Just to follow up on this, we can no longer replicate the high hallucination rate we initially saw with gpt-5-chat-latest. We have no explanation for why they occurred and have decided to drop any further analysis.

GPT-5 can however be made to hallucinate in a similar manner to previous models, eg as we note in our attention seeking linkedin post here: https://www.linkedin.com/feed/update/urn:li:activity:7361126274888622080/?actorCompanyId=105298889

Shaeda's avatar

It's also a huge cost-saving exercise for OAI: If they've realised they can get performance improvements purely through spending more tokens on thinking, this is paid for by the user and not OAI.

Can I ask a Q: What's going on with the o3 hallucination/error rates? I thought this was OAI's joint-leading model? I'm kind of speechless at seeing how bad it performs on these graphs.

Anatol Wegner, PhD's avatar

The whole reduced hallucination rate claim is hard to take seriously since by definition it all depends on what you ask the model. And even at 5% (the lowest value OpenAI reports for GPT5 models) you are almost guaranteed to end up with hallucinations in any long interactions.

Alberto Romero's avatar

What do you mean "depends on what you ask the model"? That's the idea of doing benchmarks, to draw a statistical conclusion about how often the model fails on similar questions. If it's 0% you can be sure it's a damn factual model *overall*.

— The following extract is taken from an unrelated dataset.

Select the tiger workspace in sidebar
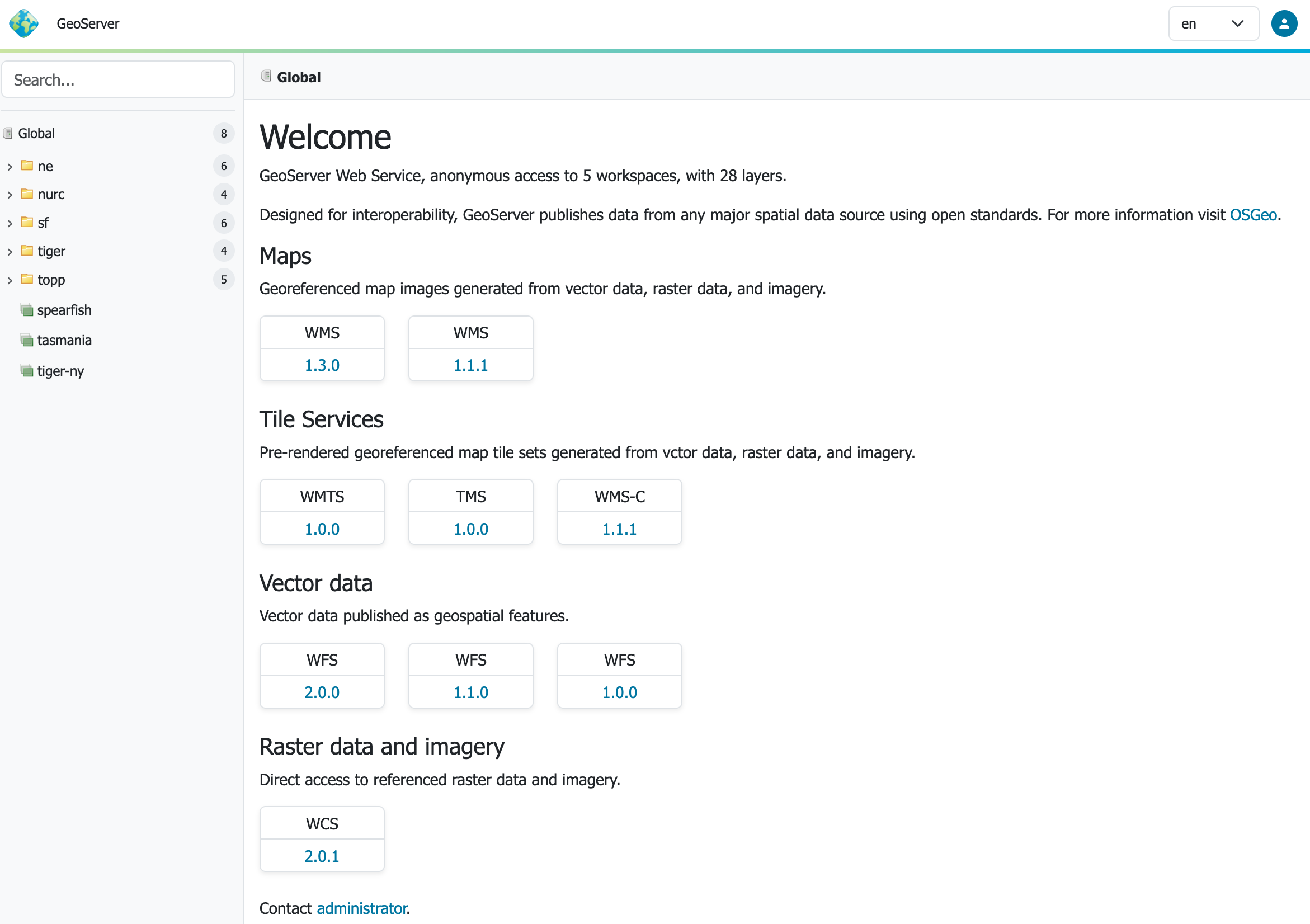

Anatol Wegner, PhD's avatar

There simply is a difference between asking a model "What is the capital of France?", to solve a mathematical equation or asking it a serious technical question. As for benchmarks, in practice the chance that the question you ask the model is similar to the ones in a certain benchmark is quite low and hallucination rate will vary wildly depending on the type of question you ask as can been seen for instance by looking at the GPT5 systems card, where the hallucination scores range from 0.6% (LongFact-Concepts) all the way to 54% (HealthBench hard).

Alberto Romero's avatar

Of course, we want hallucinations on *all benchmarks* to go down not one benchmark

Anatol Wegner, PhD's avatar

Well that's quite a tall order...

Alberto Romero's avatar

It is, that's why companies won't try harder but they should

Anatol Wegner, PhD's avatar

If 10s of billions of $$ were not enough there are probably limits to what can be done with LLMs/probabilistic generative models.